WHAT IS NEEDED:
Look through the listing below and write out exactly the lines from the line with "Toggle closed captions" to the line with "Click the horizontal", both included, and no others.
*** Opening EXERCISE INPUT ***
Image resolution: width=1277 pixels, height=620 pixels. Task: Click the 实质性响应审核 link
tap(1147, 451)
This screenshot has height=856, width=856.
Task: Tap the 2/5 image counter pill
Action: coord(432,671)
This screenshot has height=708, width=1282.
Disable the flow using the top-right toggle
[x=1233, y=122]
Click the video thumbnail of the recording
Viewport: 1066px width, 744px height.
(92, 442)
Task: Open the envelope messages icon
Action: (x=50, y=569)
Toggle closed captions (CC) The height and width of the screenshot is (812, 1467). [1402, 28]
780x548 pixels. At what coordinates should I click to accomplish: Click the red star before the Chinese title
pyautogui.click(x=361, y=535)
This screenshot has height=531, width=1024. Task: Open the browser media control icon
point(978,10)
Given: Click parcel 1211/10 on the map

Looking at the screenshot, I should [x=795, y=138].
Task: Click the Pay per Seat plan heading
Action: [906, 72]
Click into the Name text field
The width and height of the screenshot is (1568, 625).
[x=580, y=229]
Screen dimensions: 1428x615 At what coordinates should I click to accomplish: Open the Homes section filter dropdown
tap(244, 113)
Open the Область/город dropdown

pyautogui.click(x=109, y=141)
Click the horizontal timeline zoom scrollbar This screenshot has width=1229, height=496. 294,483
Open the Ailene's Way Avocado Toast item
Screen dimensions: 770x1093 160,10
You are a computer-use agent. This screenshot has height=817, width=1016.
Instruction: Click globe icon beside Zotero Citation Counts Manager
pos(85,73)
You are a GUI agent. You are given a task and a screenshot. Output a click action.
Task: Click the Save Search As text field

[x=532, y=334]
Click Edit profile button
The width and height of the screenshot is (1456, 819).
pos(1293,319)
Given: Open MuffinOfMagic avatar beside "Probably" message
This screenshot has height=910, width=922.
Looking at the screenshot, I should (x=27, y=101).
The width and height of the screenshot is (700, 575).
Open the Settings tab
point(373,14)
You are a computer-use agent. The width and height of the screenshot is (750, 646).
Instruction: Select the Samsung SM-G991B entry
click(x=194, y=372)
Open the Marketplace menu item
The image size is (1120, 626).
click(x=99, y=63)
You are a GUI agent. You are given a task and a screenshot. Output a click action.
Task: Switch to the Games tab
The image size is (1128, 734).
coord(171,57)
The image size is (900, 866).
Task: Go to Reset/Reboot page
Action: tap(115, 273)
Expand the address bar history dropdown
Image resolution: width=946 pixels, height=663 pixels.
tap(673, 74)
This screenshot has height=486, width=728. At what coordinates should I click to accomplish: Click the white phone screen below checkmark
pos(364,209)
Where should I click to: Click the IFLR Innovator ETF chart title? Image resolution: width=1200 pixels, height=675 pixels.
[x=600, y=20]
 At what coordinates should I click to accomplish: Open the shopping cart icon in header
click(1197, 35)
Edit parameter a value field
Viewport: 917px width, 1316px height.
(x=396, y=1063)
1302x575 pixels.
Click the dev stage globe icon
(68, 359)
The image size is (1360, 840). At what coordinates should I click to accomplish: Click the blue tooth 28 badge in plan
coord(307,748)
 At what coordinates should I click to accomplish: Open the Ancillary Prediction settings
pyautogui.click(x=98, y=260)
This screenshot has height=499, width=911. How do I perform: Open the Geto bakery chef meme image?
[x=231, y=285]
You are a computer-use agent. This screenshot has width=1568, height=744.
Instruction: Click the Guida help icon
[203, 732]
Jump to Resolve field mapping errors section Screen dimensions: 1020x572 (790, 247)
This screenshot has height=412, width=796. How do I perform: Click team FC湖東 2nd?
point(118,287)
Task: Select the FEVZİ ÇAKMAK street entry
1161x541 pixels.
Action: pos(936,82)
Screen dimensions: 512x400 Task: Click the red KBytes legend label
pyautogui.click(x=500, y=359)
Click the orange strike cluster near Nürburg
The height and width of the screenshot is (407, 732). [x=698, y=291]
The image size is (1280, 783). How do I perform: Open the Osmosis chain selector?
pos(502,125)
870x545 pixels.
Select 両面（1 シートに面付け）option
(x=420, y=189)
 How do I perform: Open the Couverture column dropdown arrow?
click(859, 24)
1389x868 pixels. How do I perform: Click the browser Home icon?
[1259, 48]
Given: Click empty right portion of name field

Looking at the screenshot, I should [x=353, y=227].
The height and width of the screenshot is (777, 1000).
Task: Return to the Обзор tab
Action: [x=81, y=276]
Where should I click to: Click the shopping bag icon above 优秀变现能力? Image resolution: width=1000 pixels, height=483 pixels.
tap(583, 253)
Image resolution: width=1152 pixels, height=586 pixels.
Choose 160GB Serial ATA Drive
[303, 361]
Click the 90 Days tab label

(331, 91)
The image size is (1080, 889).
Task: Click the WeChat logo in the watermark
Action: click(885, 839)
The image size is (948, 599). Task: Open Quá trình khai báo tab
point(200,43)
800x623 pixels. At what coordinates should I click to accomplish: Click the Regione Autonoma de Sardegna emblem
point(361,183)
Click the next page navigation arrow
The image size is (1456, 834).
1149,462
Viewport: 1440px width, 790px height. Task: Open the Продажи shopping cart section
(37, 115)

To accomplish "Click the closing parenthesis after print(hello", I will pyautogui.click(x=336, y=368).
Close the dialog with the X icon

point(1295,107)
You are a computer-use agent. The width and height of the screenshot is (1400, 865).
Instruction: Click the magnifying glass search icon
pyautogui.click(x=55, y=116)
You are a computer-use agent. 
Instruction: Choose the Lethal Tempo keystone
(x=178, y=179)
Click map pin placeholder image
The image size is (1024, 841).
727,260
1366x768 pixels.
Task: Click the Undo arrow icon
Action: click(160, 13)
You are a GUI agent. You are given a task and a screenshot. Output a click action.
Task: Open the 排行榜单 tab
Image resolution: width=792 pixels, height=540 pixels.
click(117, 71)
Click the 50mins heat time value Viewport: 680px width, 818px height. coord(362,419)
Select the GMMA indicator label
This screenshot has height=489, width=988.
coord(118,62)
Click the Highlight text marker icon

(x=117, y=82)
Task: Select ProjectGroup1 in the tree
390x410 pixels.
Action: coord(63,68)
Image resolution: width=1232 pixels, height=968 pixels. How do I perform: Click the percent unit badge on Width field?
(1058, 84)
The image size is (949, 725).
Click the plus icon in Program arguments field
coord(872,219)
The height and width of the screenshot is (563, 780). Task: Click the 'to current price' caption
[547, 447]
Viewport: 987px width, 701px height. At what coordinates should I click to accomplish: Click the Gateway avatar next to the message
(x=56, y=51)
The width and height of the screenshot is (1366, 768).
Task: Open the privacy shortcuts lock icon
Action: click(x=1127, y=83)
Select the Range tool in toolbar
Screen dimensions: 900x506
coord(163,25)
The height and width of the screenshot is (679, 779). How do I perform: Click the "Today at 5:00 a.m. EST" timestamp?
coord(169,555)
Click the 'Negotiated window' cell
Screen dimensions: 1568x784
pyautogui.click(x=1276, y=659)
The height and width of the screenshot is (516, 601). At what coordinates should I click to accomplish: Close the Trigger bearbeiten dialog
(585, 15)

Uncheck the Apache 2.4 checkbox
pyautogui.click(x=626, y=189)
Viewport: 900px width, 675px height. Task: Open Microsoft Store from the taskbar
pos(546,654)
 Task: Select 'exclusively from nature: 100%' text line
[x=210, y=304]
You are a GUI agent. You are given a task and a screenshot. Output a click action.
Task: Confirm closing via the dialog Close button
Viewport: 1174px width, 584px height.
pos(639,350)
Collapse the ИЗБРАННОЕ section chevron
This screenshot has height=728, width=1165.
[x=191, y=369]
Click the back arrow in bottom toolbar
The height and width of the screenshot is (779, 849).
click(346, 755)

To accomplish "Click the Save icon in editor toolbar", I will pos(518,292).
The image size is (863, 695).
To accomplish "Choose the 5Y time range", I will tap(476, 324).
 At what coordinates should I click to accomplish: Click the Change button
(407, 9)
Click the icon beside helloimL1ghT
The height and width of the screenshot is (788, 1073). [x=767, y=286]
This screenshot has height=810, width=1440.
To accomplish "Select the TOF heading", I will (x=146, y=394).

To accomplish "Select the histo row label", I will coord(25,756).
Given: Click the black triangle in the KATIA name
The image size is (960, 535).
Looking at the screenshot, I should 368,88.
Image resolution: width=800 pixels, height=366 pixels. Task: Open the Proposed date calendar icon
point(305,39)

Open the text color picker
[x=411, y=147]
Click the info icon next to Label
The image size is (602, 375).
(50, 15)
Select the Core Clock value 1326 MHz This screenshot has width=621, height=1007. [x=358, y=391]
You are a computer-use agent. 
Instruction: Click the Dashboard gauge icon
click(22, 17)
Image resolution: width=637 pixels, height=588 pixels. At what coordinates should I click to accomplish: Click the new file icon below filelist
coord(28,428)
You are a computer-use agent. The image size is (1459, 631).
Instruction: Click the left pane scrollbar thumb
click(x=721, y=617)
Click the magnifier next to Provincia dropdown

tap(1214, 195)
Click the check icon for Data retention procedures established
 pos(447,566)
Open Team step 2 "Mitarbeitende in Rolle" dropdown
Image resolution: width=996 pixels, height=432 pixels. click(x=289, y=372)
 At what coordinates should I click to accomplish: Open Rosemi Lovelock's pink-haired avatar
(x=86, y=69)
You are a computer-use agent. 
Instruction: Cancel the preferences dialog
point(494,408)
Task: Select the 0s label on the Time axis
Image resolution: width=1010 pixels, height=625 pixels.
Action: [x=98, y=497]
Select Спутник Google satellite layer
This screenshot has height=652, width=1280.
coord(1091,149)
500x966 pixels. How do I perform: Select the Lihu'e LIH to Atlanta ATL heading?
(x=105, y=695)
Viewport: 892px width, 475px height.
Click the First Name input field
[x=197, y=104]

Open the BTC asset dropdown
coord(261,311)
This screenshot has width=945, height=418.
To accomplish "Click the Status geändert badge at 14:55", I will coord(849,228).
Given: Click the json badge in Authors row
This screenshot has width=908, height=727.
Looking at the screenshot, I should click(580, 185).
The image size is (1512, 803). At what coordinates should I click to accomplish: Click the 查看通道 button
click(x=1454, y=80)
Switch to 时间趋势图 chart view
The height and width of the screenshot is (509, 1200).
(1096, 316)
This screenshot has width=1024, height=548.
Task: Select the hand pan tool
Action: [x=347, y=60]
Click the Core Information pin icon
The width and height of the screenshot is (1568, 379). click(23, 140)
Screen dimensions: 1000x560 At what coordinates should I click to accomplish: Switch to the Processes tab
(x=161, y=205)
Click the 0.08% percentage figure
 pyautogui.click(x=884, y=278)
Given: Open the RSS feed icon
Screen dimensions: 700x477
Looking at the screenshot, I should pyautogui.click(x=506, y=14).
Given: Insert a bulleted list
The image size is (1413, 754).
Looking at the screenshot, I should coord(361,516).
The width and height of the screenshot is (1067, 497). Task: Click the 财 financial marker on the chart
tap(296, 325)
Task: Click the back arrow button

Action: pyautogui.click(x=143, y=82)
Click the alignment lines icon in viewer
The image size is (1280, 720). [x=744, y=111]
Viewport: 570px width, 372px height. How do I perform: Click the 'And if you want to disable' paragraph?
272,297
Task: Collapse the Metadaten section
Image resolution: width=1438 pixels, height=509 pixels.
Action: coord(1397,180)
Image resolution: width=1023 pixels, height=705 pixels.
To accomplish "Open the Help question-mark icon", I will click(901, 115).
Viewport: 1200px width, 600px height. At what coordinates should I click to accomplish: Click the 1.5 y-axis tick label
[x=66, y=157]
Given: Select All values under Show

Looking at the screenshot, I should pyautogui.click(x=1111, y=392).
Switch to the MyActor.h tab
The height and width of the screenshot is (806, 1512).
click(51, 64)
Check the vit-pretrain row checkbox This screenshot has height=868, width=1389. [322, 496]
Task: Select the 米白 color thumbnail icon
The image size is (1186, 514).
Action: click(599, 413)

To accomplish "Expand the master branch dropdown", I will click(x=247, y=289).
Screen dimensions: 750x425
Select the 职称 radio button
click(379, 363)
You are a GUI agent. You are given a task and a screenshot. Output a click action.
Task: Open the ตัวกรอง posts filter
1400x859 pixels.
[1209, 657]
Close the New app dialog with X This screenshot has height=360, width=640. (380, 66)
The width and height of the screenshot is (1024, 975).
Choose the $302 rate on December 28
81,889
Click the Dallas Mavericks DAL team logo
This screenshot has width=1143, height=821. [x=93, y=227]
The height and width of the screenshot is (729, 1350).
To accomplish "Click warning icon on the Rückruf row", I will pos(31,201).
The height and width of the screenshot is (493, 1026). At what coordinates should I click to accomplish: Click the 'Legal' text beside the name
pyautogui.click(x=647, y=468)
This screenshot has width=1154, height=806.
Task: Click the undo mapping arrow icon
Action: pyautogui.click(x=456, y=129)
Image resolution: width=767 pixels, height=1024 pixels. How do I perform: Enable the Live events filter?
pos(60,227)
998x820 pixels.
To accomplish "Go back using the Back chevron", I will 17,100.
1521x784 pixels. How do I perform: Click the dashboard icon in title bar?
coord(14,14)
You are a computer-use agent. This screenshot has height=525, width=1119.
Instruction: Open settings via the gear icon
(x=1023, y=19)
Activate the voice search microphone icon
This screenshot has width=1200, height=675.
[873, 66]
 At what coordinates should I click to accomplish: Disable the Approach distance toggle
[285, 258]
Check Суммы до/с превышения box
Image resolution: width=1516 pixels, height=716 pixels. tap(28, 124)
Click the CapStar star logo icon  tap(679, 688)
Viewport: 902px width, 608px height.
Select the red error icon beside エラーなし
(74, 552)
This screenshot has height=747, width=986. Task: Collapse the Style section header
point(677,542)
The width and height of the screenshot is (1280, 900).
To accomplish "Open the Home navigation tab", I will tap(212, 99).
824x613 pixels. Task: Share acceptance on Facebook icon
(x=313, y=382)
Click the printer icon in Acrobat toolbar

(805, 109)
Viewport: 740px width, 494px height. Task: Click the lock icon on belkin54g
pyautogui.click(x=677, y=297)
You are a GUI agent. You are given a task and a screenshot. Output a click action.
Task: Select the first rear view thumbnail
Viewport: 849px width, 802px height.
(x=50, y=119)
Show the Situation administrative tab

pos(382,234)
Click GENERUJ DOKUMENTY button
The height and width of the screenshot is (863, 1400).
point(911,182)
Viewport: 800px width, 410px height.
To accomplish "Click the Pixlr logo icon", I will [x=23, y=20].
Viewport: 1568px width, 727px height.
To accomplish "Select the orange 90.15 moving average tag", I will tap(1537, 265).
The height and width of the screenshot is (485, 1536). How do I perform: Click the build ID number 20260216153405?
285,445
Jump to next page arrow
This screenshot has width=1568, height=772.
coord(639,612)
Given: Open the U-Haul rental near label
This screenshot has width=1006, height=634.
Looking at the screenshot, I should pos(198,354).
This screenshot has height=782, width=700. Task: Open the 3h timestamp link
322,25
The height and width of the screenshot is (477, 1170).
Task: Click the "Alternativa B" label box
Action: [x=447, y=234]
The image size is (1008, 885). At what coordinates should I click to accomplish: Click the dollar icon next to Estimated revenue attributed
*** Closing EXERCISE INPUT ***
EXERCISE RESPONSE:
Toggle closed captions (CC) The height and width of the screenshot is (812, 1467). [1402, 28]
780x548 pixels. At what coordinates should I click to accomplish: Click the red star before the Chinese title
pyautogui.click(x=361, y=535)
This screenshot has height=531, width=1024. Task: Open the browser media control icon
point(978,10)
Given: Click parcel 1211/10 on the map

Looking at the screenshot, I should [x=795, y=138].
Task: Click the Pay per Seat plan heading
Action: [906, 72]
Click into the Name text field
The width and height of the screenshot is (1568, 625).
[x=580, y=229]
Screen dimensions: 1428x615 At what coordinates should I click to accomplish: Open the Homes section filter dropdown
tap(244, 113)
Open the Область/город dropdown

pyautogui.click(x=109, y=141)
Click the horizontal timeline zoom scrollbar This screenshot has width=1229, height=496. 294,483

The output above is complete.